1773-12-06, de Jacques Antoine Hippolyte de Guibert, comte de Guibert à Voltaire [François Marie Arouet].

Ce n'est point à vous, monsieur, qu'il faut répondre en vers.
Vous ôtez le courage d'en faire, et en lisant les vôtres, il n'est personne qui doive oser dire; et moi aussi je suis poète. Vous ne laissez pas à l'amour propre plus de ressources en prose; mais j'ai besoin de vous témoigner ma reconnaissance, et la prose est le langage qui appartient à tous les hommes.

Ainsi parmi tant de genres que vous possédez, cet art unique de tout animer, de répandre des fleurs sur tout, sera votre partage jusqu'au dernier jour. Les badinages de votre vieillesse auront la grâce de ceux de votre printemps. Vous emporterez votre manière avec vous. Comme Raphael vous serez toujours le premier et le seul de votre école, vos chefs d'œuvre deviendront des monuments, et les dessins qui échappent à vos crayons seront des études pour la postérité.

Continuez, monsieur, d'abhorrer la guerre, dénoncez à l'exécration des siècles à venir les rois qui la font injustement, flétrissez les guerriers qui ne gémissent pas des maux dont leurs devoirs les fait les instruments, mais ne confondez pas avec elle une science qui la rend moins funeste. La guerre existait avant que l'art fût créé et dans le temps qu'on s'égorgeait sans méthode on n'en était que plus cruel. Les siècles les plus heureux sont ceux où les guerriers étudient, ne fut ce que leur triste profession; toutes les lumières se touchent, et on n'est plus féroce dès qu'on s'éclaire. Aux assauts de Bender et d'Azoph, il n'y a eu ni incendie ni pillage. M. le pce Repnin vous dira que les prisonniers de guerre qu'on enferme aux sept tours ne sont plus traités en criminels.

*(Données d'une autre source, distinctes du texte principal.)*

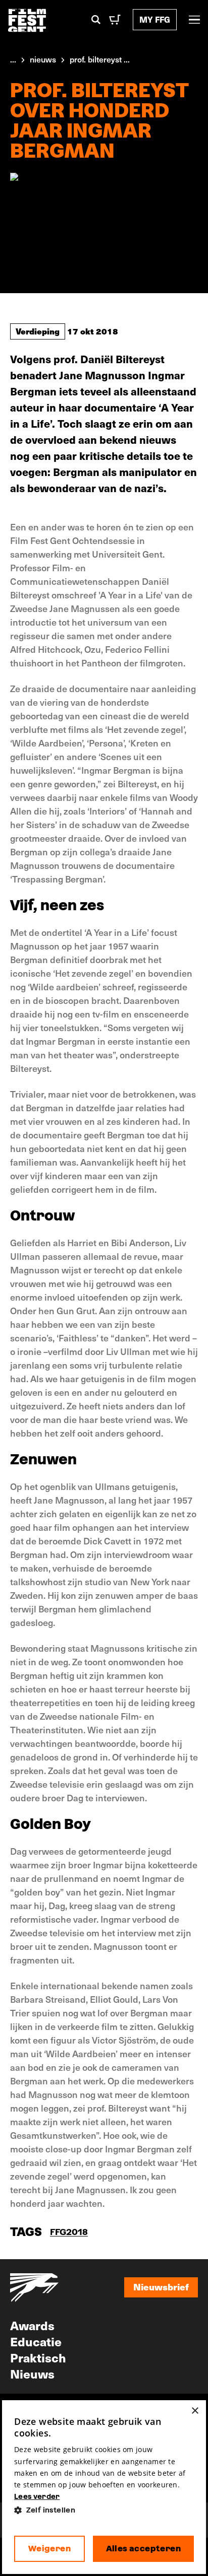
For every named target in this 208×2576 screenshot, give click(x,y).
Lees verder (37, 2496)
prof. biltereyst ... (100, 58)
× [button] (194, 2411)
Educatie (36, 2341)
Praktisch (38, 2357)
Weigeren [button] (49, 2548)
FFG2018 (69, 2231)
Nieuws (32, 2373)
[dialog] (104, 2487)
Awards (32, 2325)
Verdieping (38, 331)
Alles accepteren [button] (143, 2548)
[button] (104, 2510)
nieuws (43, 58)
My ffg (154, 19)
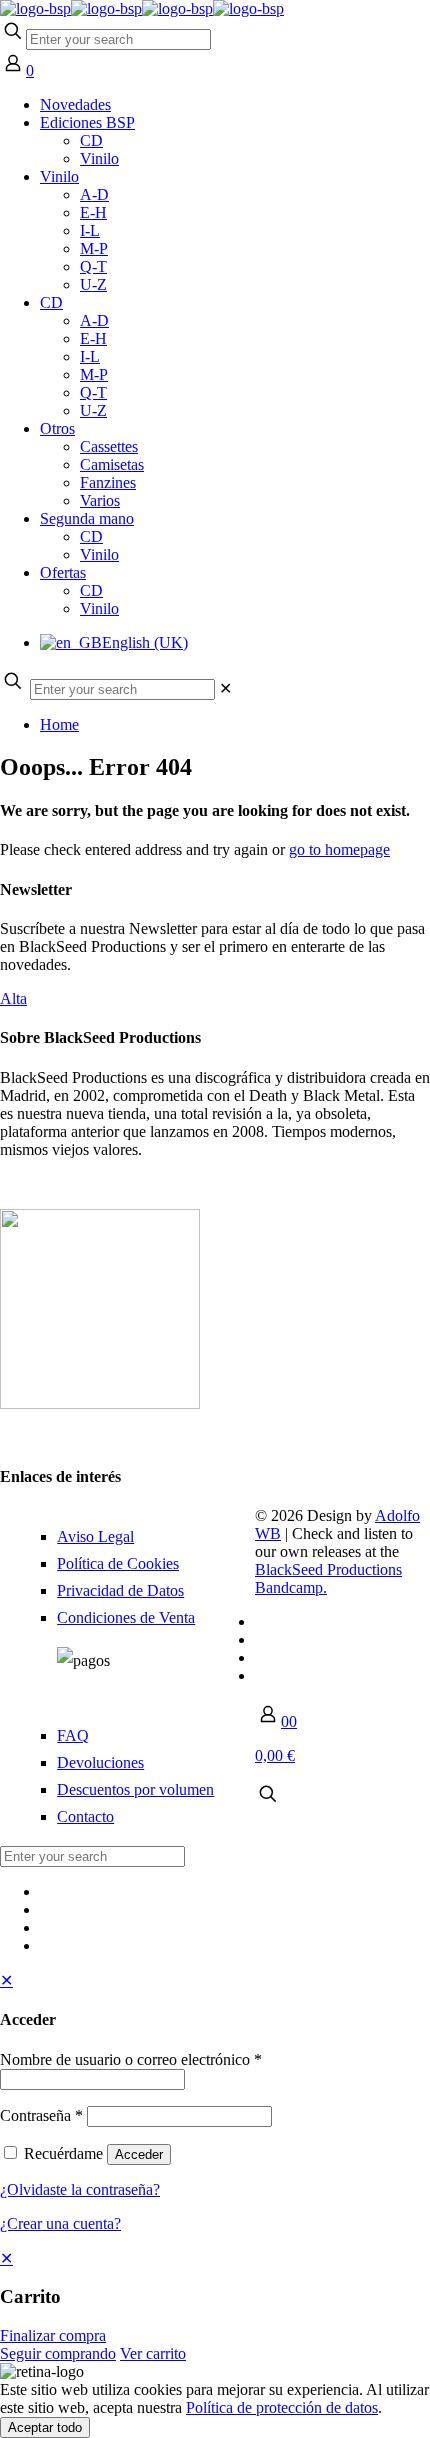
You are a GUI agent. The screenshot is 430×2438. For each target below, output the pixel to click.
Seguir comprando (58, 2353)
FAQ (73, 1735)
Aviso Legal (95, 1536)
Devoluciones (100, 1762)
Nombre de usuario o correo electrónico (131, 2059)
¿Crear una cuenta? (60, 2223)
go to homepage (339, 849)
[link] (225, 688)
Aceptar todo (45, 2427)
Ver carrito (153, 2353)
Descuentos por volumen (135, 1789)
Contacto (85, 1816)
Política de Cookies (118, 1563)
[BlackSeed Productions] (142, 8)
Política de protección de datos (282, 2407)
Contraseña (41, 2115)
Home (59, 724)
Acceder (139, 2154)
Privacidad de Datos (120, 1590)
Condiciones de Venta (126, 1617)
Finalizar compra (53, 2335)
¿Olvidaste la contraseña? (80, 2189)
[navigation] (215, 2306)
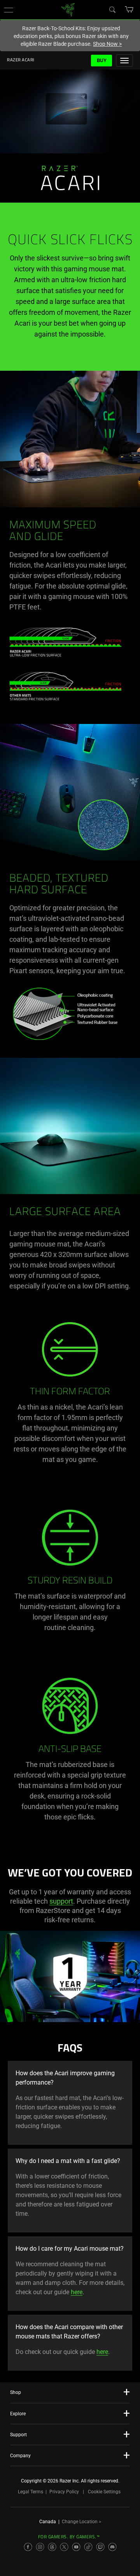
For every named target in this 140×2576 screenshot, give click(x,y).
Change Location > (81, 2521)
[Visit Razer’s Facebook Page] (28, 2547)
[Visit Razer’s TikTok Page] (88, 2547)
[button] (8, 9)
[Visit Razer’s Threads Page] (52, 2547)
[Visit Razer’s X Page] (64, 2547)
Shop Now (107, 44)
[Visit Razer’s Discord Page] (112, 2547)
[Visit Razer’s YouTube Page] (76, 2547)
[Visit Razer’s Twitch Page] (100, 2547)
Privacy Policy (64, 2491)
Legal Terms (30, 2491)
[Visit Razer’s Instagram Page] (40, 2547)
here (76, 2292)
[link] (68, 9)
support (61, 1901)
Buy (102, 60)
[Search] (112, 9)
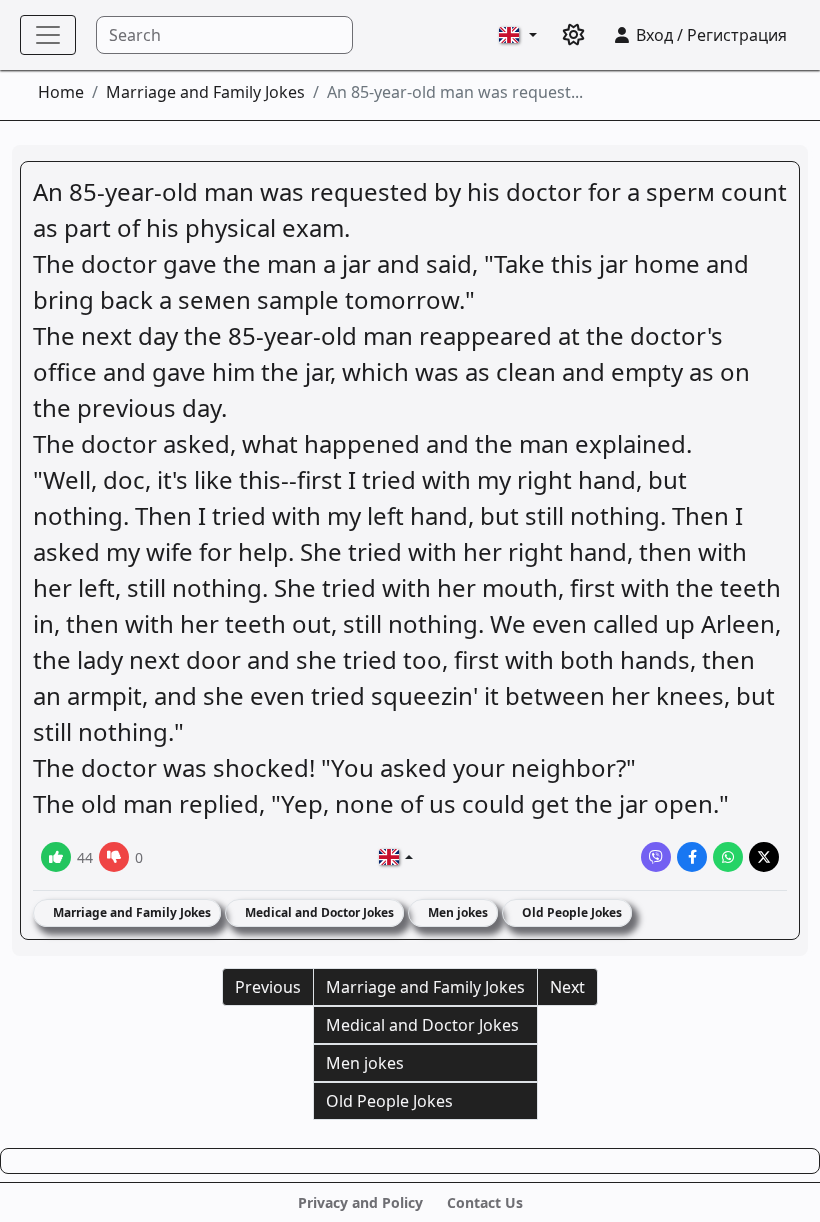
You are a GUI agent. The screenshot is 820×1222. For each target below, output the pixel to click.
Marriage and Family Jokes (205, 92)
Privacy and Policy (360, 1202)
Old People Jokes (570, 912)
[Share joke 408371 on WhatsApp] (728, 857)
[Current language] (518, 35)
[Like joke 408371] (56, 857)
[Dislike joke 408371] (114, 857)
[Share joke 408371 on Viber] (656, 857)
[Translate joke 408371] (396, 857)
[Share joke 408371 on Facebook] (692, 857)
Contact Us (485, 1202)
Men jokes (456, 912)
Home (61, 92)
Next (567, 987)
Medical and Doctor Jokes (318, 912)
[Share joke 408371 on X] (764, 857)
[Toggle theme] (574, 35)
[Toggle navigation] (48, 35)
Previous (268, 987)
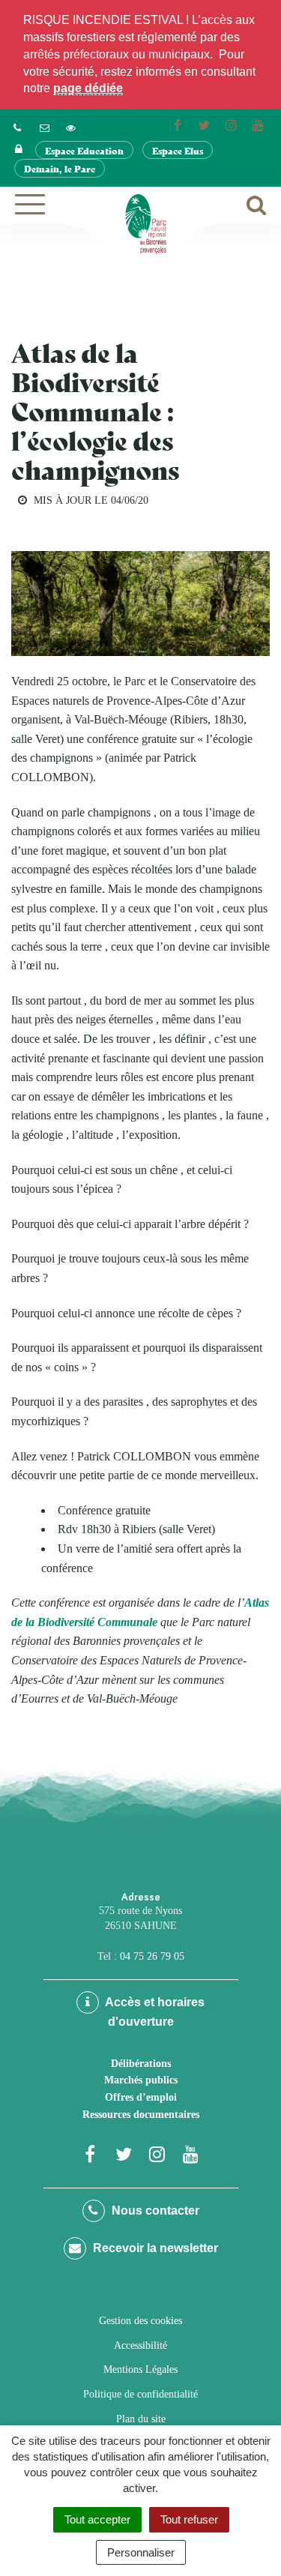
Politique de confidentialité (140, 2394)
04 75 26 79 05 (152, 1956)
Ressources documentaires (140, 2114)
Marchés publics (141, 2080)
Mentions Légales (140, 2369)
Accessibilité (140, 2345)
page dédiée (88, 88)
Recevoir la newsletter (154, 2248)
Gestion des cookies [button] (140, 2320)
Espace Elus (177, 150)
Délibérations (141, 2063)
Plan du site (141, 2419)
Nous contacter (154, 2210)
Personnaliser (141, 2552)
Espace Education (84, 150)
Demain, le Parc (59, 168)
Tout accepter (97, 2519)
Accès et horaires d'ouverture (154, 2012)
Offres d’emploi (141, 2097)
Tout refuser (189, 2519)
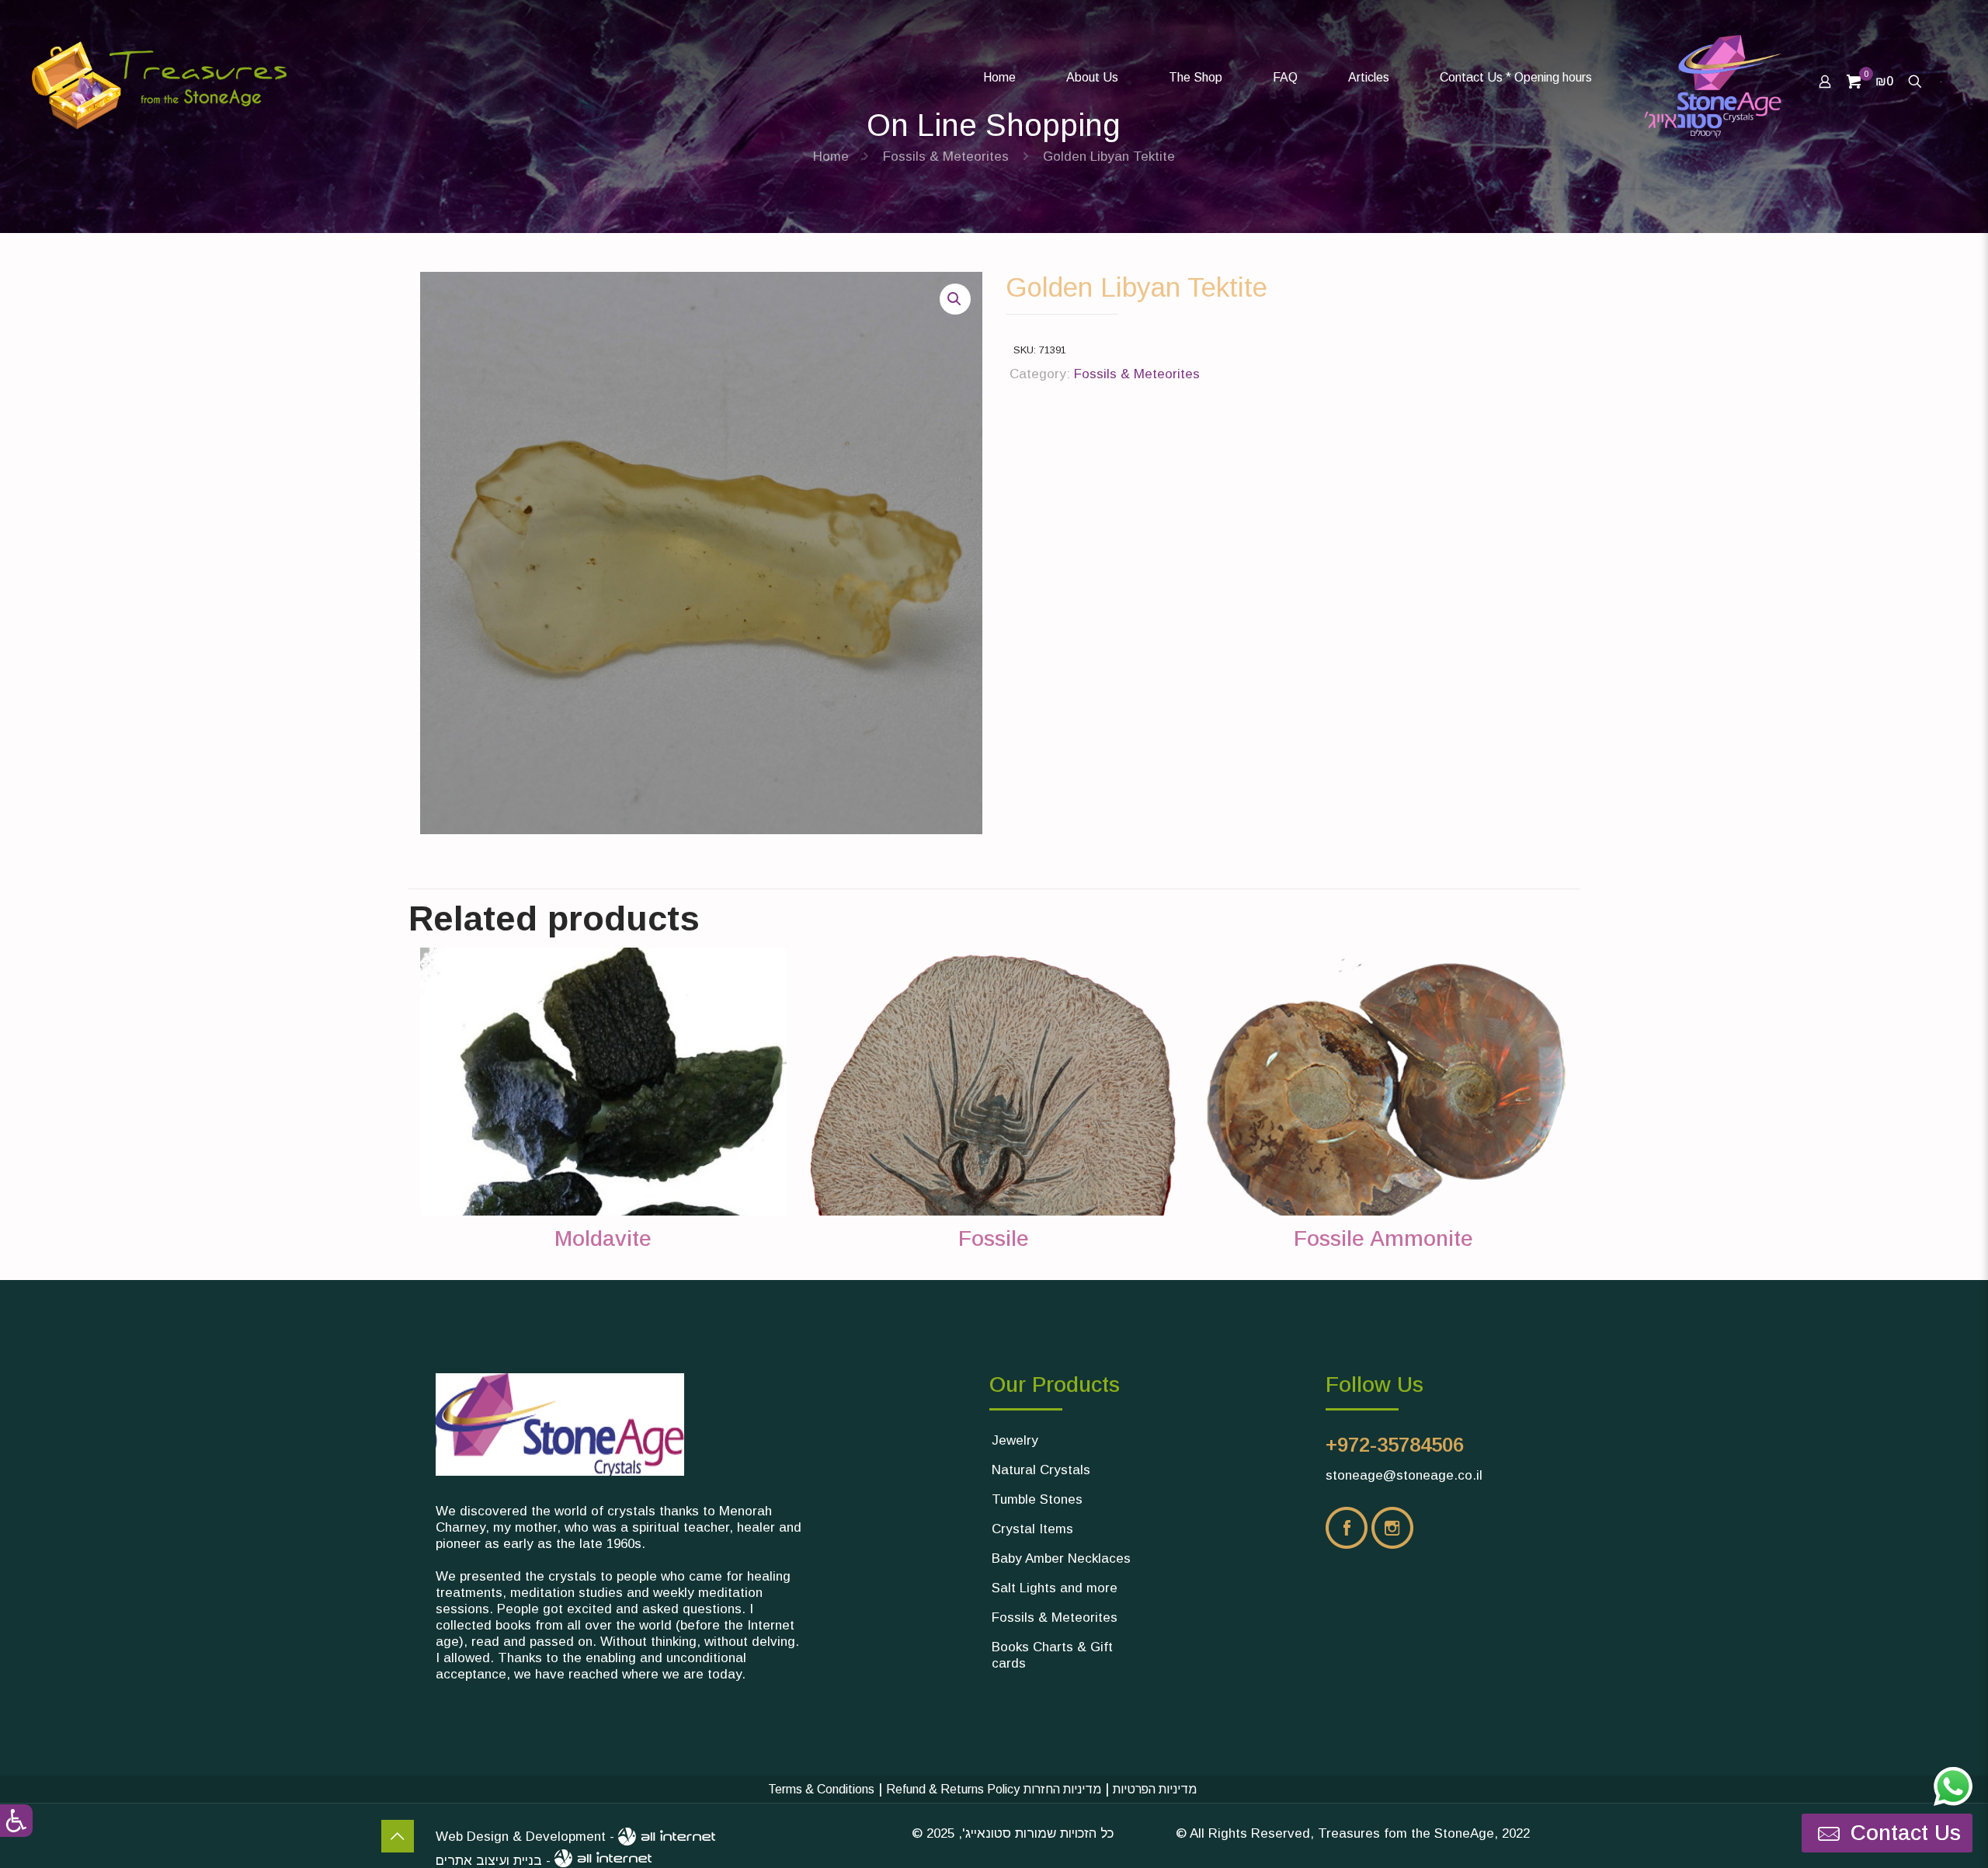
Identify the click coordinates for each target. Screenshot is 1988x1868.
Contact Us (397, 1836)
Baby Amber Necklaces (1061, 1558)
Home (831, 156)
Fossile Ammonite (1383, 1238)
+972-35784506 (1395, 1444)
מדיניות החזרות (1062, 1789)
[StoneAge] (900, 66)
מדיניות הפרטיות (1155, 1789)
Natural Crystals (1041, 1470)
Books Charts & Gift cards (1052, 1655)
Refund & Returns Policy (953, 1789)
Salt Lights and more (1054, 1588)
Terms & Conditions (821, 1789)
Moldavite (603, 1238)
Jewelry (1015, 1440)
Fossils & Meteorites (946, 156)
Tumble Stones (1037, 1499)
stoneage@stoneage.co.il (1404, 1475)
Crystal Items (1032, 1529)
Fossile (993, 1238)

On s'en prend toujours à la guerre des calamités du monde; et le despotisme, les rois ignorants, les mauvais ministres sont des fléaux bien plus cruels. Ce sont eux qui font couler le plus de larmes et qui dépeuplent sourdement la terre. Je viens de faire deux mille lieues. Dans ce long voyage, j'ai vu presque partout les traces des impôts et fort peu de vestiges de la guerre. Ajoutez à cela que ces fléaux ne laissent après eux qu'horreur ou mépris et qu'on peut du moins se consoler de la guerre par tout ce qu'elle produit de grand. Sans elle où Corneille aurait il pris ses héros, Homere son poème et vous la Henriade?

On dit que dans vos infatigables recherches, vous venez de découvrir dans je ne sais quelle relation de voyages une nation qui vit sur le Gange et qui n'a jamais connu la guerre. J'ai besoin de lire l'histoire de cet étrange peuple pour croire qu'il puisse exister un coin de la terre où les hommes formés de bile et de sang et ayant par conséquent des sentiments et des passions, ne courent jamais aux armes. Donnez nous cette histoire. Quand même le voyageur qui vous en fournira le texte aurait pris l'état momentané de ce bon peuple pour sa situation immémoriale, vous embellirez cette fable, elle donnera des leçons aux souverains, du plaisir à vos lecteurs et un moment bien doux d'illusion à tous les honnêtes gens.

Si jamais quelque vapeur de vanité pouvait me monter à la tête, ce serait certainement quand vous me donnez des éloges, quand vous formez sur moi des présages, dont je ne suis pas digne; mais j'admire trop les grands hommes pour m'aveugler sur moi même. Je suis transporté des vertus de Turenne. Je pleure à la vue du buste de Corneille. J'ai été ému en approchant de Ferney, et quand votre statue sera élevée, je serai un des premiers à la couronner.

Je désire bien que le sort me ramène encore une fois vers les Alpes; mais c'est à Paris, c'est au milieu de votre gloire que je voudrais surtout vous revoir. Vos jours y seraient prolongés par nos vœux, vous y compléteriez un siècle qui serait à juste titre appelé le vôtre. Nous recueillerions vos dernières paroles, et votre tombe y deviendrait un autel.